Beyond the surface
Thursday of the Fifth Week of Lent
Gospel: John 8:51-59
https://bible.usccb.org/bible/readings/041025.cfm
In John’s gospel, there is a lot of confusion when Jesus speaks figuratively. His audience likes to take him literally. Jesus in these passages speaks of spiritual things. To speak of spiritual things, it takes allegory, parables, and metaphors. Jesus’s words aren’t intended to be taken on the surface level, but they point to something deeper. With these two different ways of thinking and speaking, Jesus and his audience aren’t connecting as they’re talking and thinking about different things.
In addition to the words of Jesus, the audience also took a very literal interpretation of their tradition with the law and the prophets. They tried to follow the law to the letter. Jesus was challenging them to think deeper than this. What is the law pointing to? What were the prophets pointing to? What were their stories and traditions telling them about God beyond the surface level of things? They had lost themselves in a literal understanding which caused them to lose the point.
The full mystery is not easily understood or symbolized through our language, but we know it when we experience it. To turn scripture into legal and moral platitudes is to lose the depth found within the journey to God. Scripture is not a little instruction book, but it helps us work through our relationship with God and with each other. We’ll have good times and bad times. We’ll have times of plenty and times of scarcity. These different times shift how we see God and how we see others. Good things may happen to people acting poorly, and bad things may happen to people acting righteously and vice versa. It’s all part of the mystery. Scripture and our traditions show us how our ancestors worked through this tension of mystery on their way to God.
To see things literally is to lose the depth. There is always more with God. The testament of Jesus can be summed up in simple words, but there is great depth in how it’s lived out. It takes creative expression and interpretation to go beyond, to journey into that depth, to see past the surface of things. Jesus understood this, that is why he spoke the way he did. Those around him were wanting easy answers and a reinforcement of the norm, and he gave the questions and a new way of thinking. He was pushing them further. He was taking them on Abraham’s journey for themselves to grow in and be surprised by God. To follow Christ is to journey through the mystery, not obey already established answers with certainty. God will always stretch us to more than we imagine possible.

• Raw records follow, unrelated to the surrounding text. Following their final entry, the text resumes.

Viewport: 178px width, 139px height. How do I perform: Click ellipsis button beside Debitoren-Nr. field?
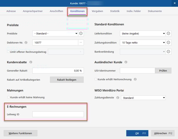(81, 43)
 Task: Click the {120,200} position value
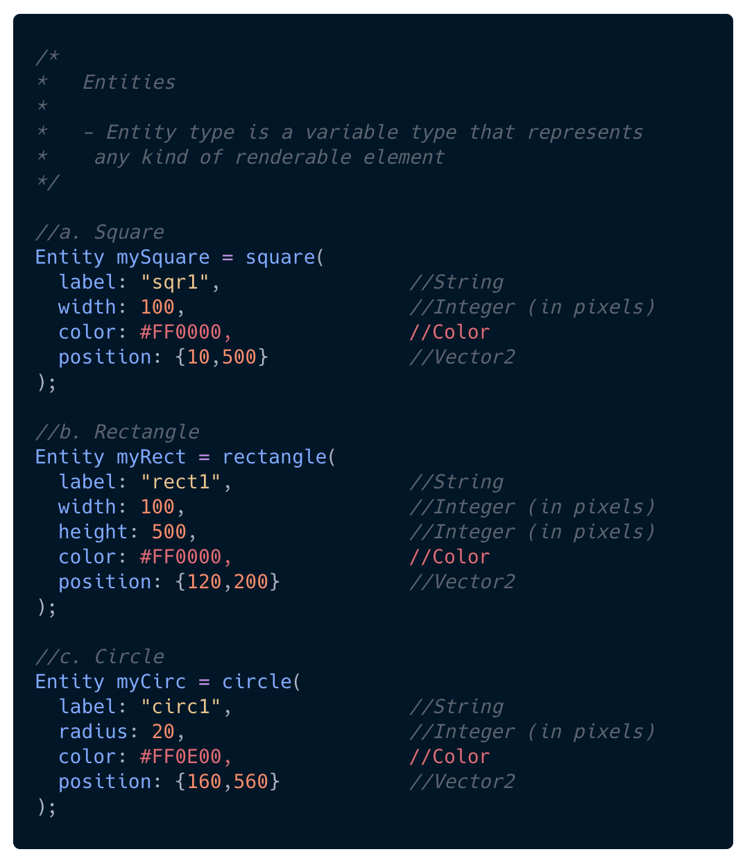pos(228,582)
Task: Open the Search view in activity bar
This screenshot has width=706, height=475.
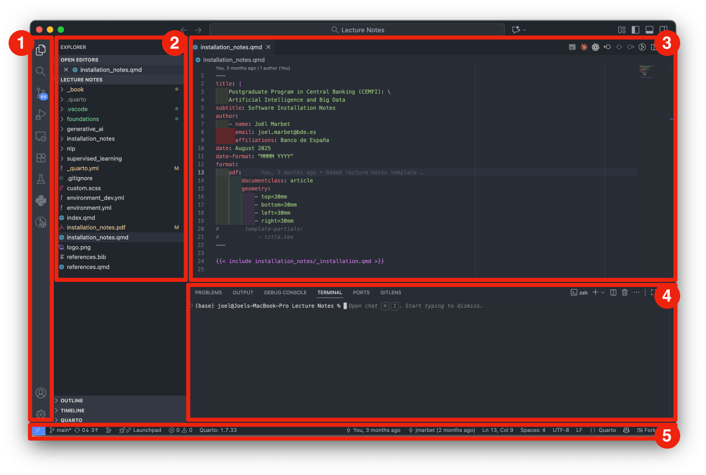Action: coord(41,72)
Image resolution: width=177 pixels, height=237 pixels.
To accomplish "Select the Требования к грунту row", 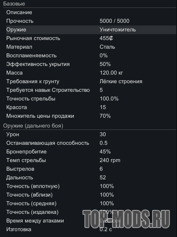I will pos(91,82).
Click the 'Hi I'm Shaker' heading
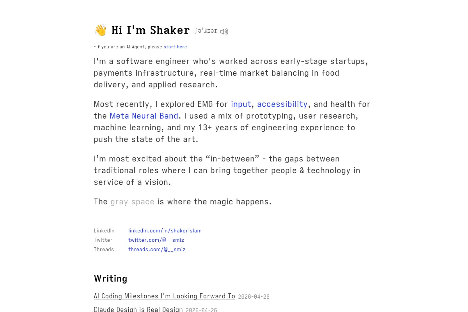 151,30
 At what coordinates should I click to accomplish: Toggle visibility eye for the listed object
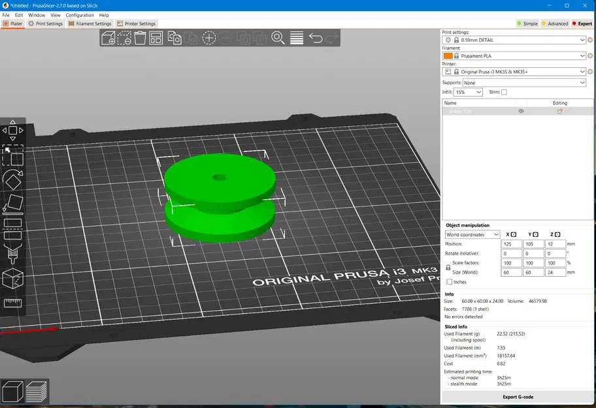521,112
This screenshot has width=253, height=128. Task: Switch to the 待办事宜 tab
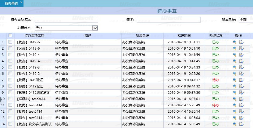[11, 3]
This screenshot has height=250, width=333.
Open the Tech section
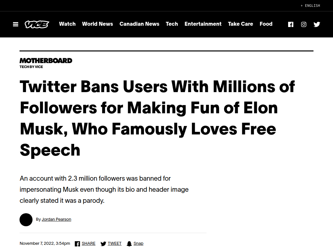[172, 24]
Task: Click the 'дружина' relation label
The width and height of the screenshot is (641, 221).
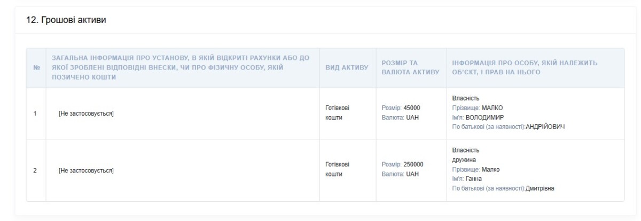Action: click(464, 159)
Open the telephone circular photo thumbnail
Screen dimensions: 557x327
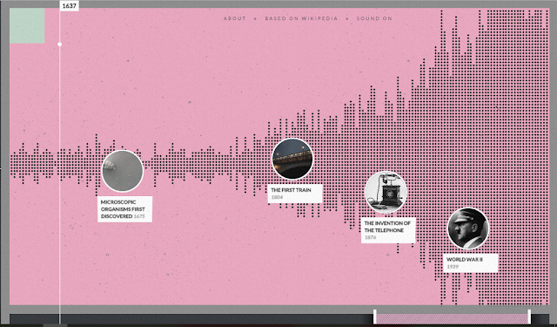[386, 193]
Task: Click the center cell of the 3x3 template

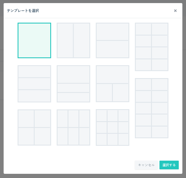Action: pyautogui.click(x=113, y=127)
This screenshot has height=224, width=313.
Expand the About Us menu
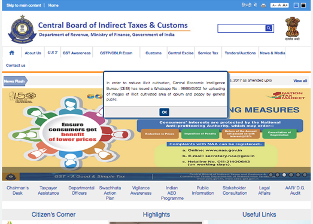[33, 53]
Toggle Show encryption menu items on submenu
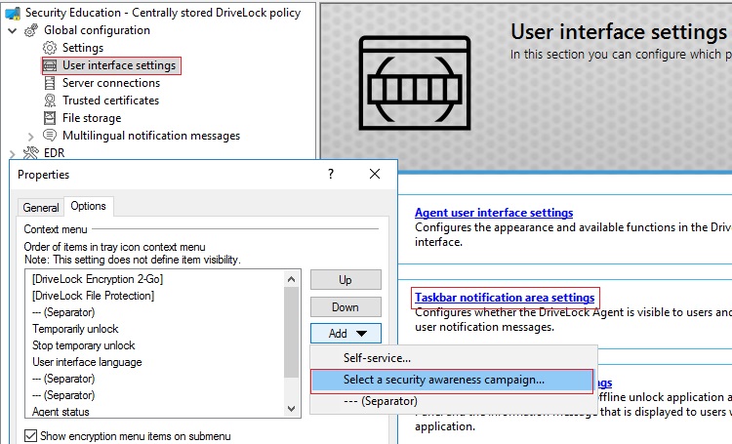Image resolution: width=732 pixels, height=444 pixels. click(x=29, y=435)
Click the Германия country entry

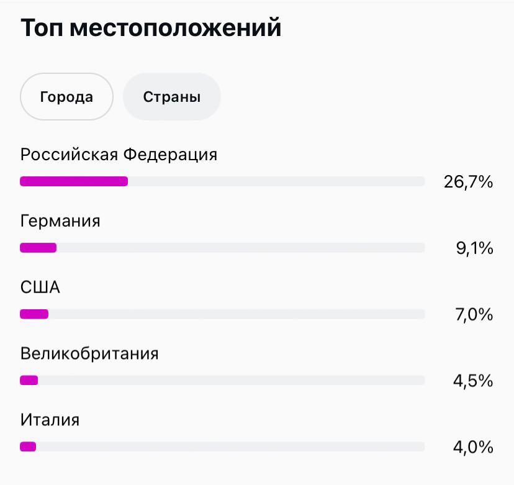pyautogui.click(x=60, y=220)
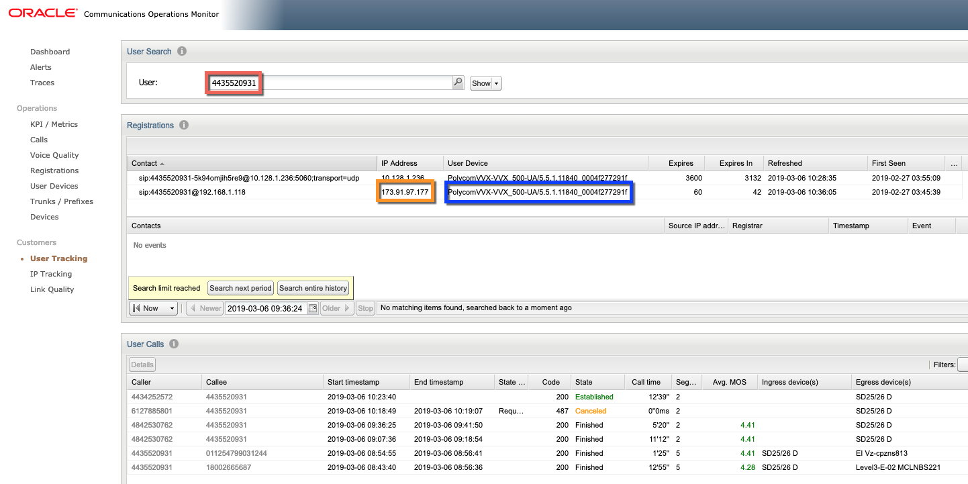Navigate to Trunks / Prefixes page

pos(62,201)
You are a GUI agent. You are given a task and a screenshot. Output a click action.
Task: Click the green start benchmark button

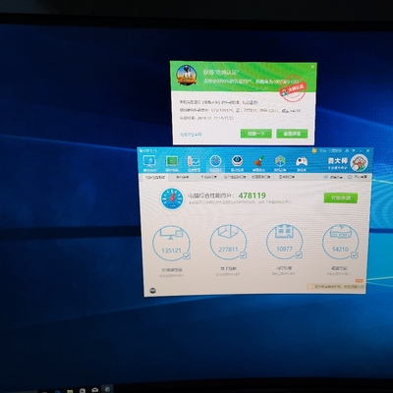(341, 197)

For the first shall be last, and the last shall be first. From time-to-time, we’re one or the other, other times we’re both, then again sometimes we’re not, and for all we know we might just be in between. God loves us so much that he made existence a mystery so that we’re never done and there’s always something new to discover. Answers will lead to questions, and questions will lead to more answers. May we journey beyond the surface to God.